WHAT THE TASK REQUIRES ->
Exactly as they stand, copy the lines from the one containing "Given: Share the Frank Vogel tweet" to the final line of the data; leave out the pictures.

(Records drawn from a dataset)
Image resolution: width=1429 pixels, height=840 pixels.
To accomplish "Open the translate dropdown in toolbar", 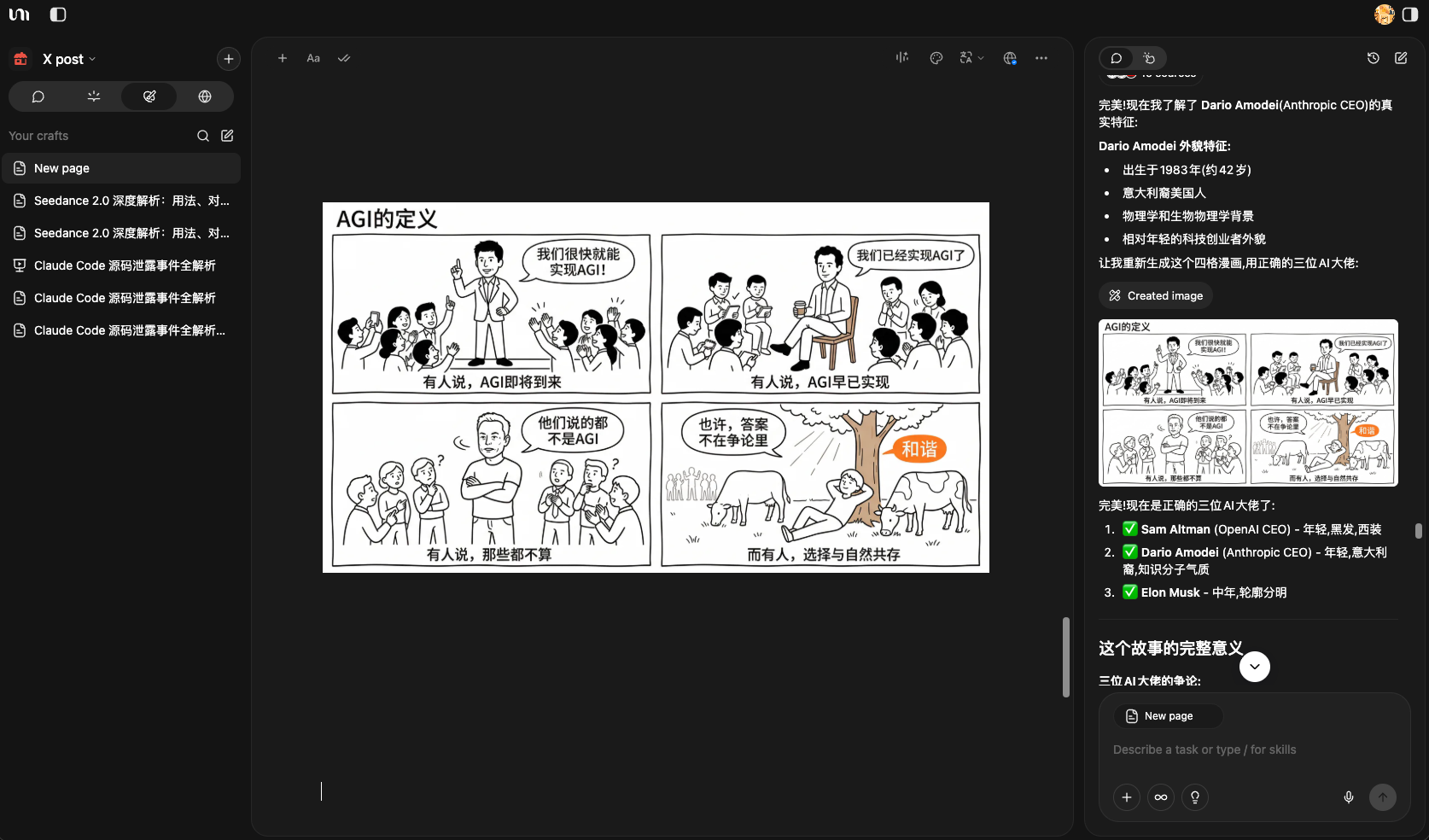I will [971, 58].
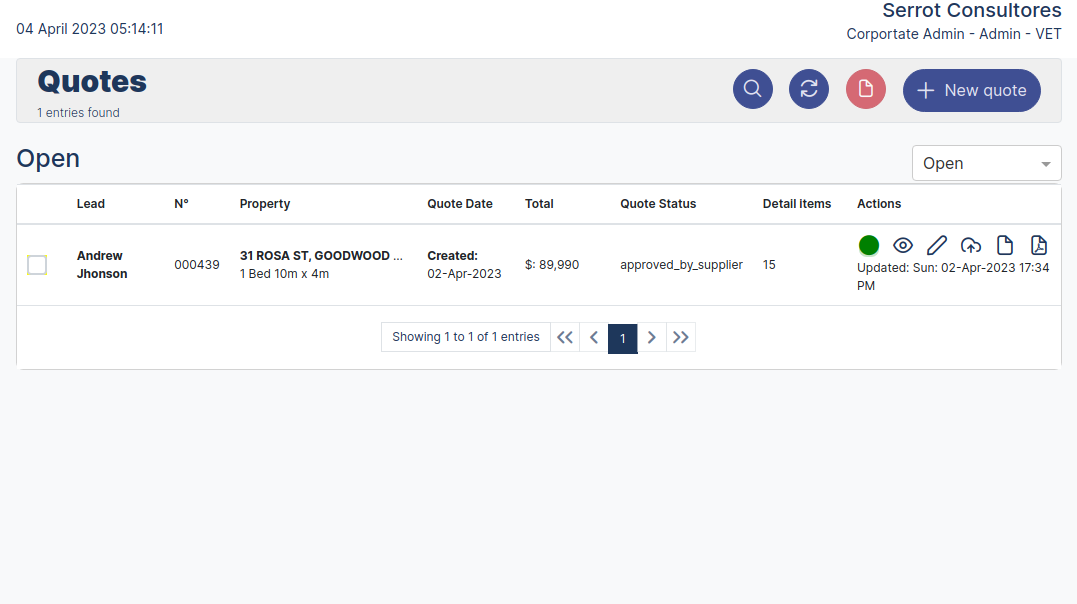The width and height of the screenshot is (1077, 604).
Task: Download the quote PDF file icon
Action: (x=1039, y=245)
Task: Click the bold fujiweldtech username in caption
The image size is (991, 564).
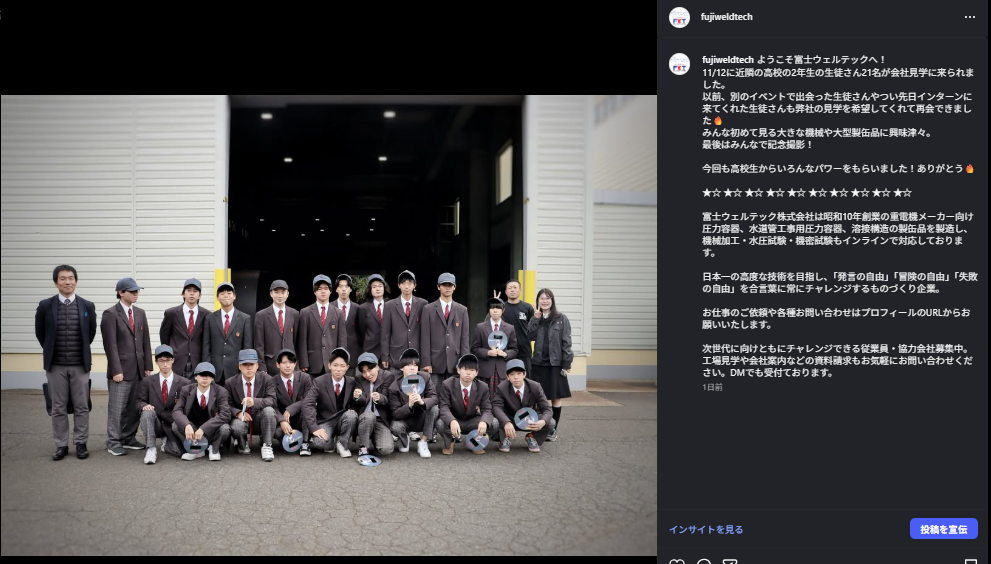Action: click(x=727, y=60)
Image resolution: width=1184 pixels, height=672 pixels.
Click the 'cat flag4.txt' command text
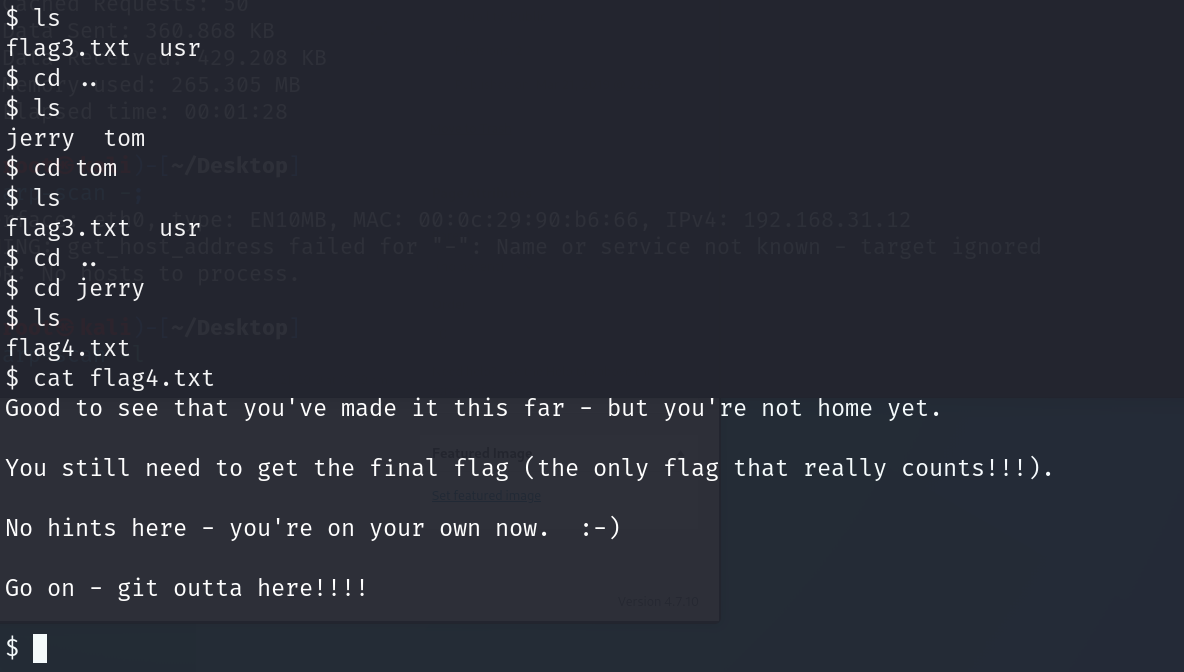tap(124, 378)
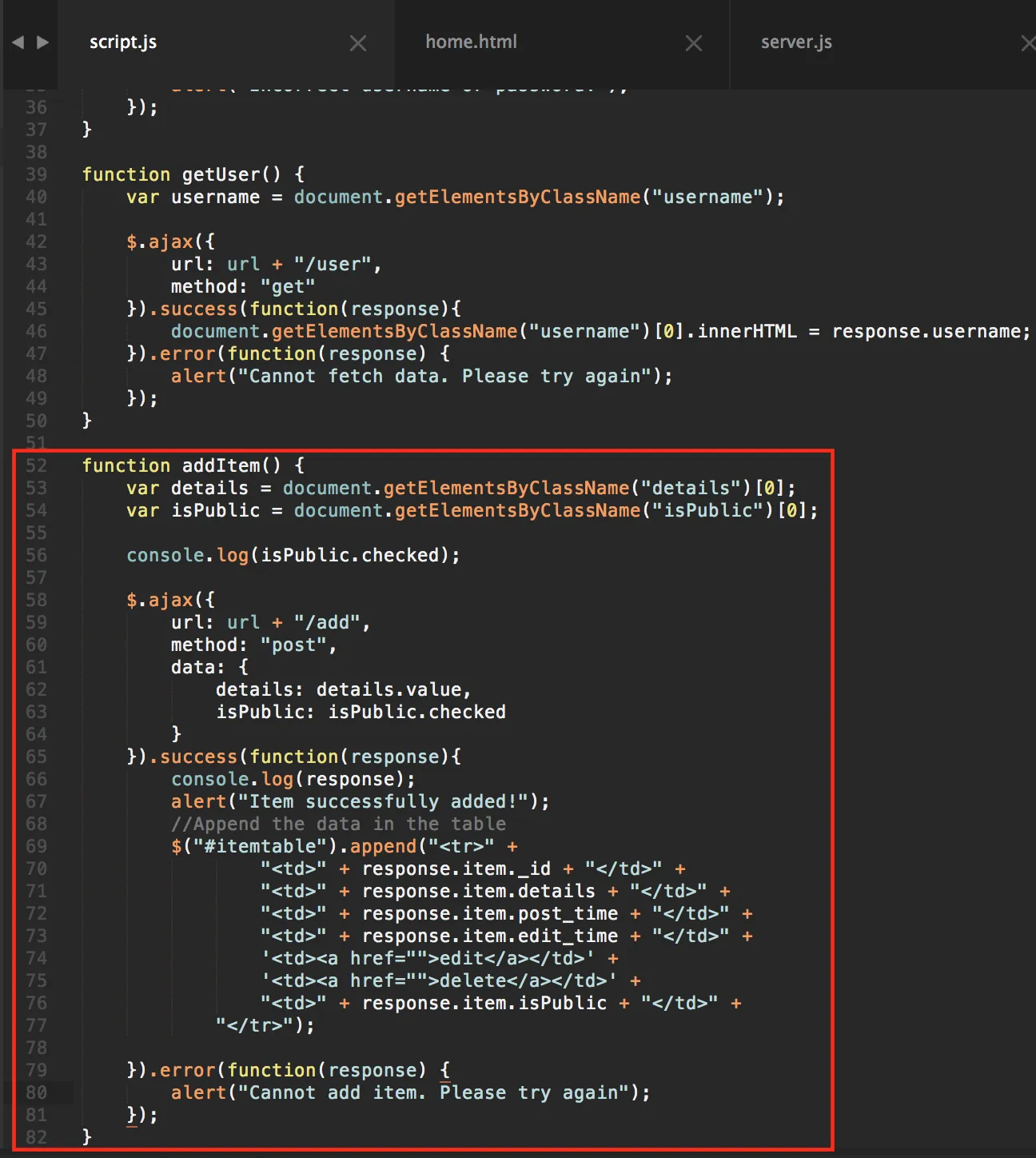1036x1158 pixels.
Task: Select the script.js tab
Action: [x=123, y=42]
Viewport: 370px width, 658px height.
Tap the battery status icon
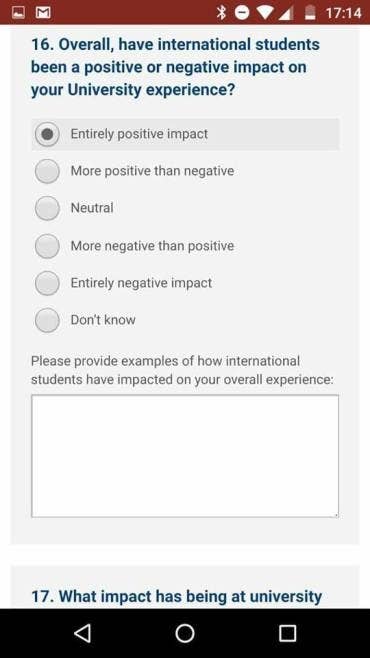coord(310,13)
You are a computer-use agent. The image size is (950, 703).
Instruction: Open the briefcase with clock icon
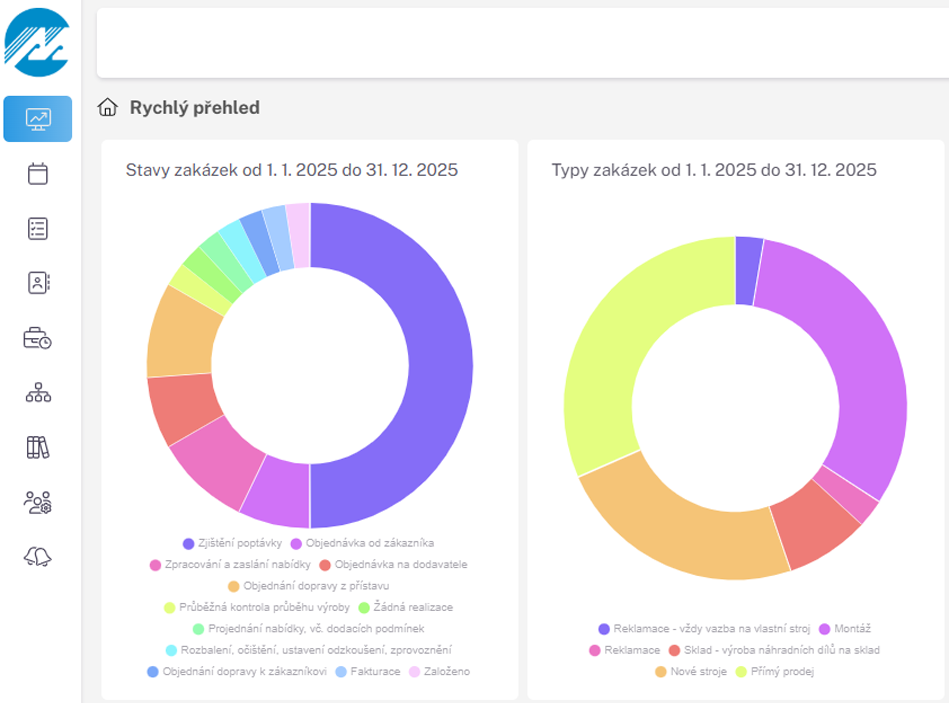click(x=38, y=339)
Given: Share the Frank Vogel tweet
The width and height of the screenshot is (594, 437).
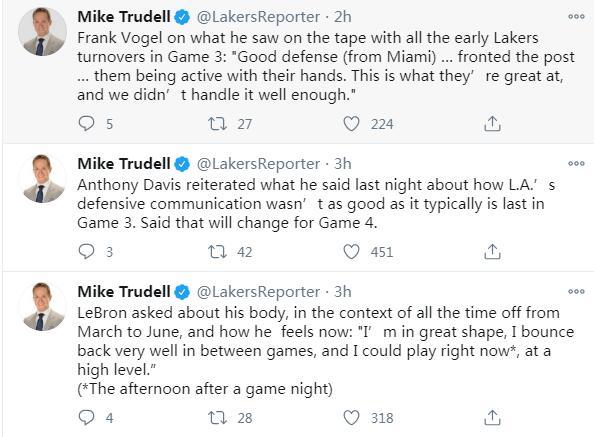Looking at the screenshot, I should click(x=492, y=123).
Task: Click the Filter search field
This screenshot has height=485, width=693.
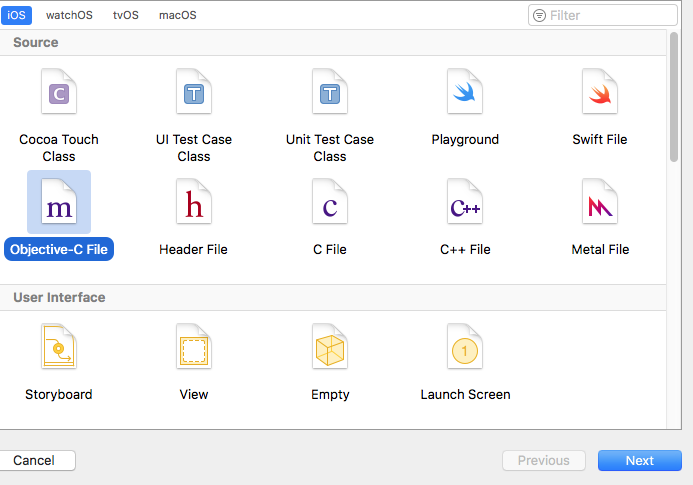Action: [610, 15]
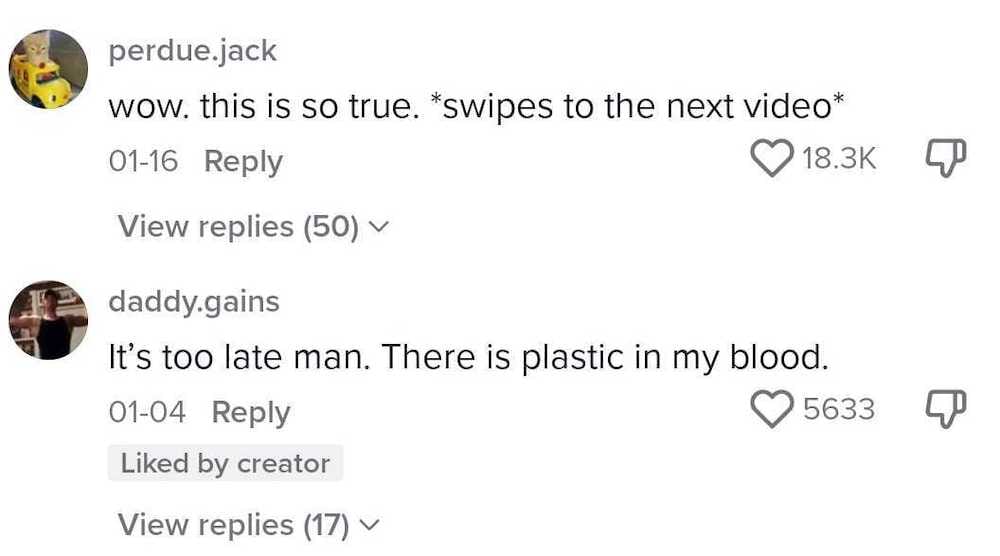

COMPLETED TASK ->
Given: Share the Frank Vogel tweet
The width and height of the screenshot is (594, 437).
Looking at the screenshot, I should click(x=492, y=123).
Task: Click the Filter search field
This screenshot has height=485, width=693.
Action: [610, 15]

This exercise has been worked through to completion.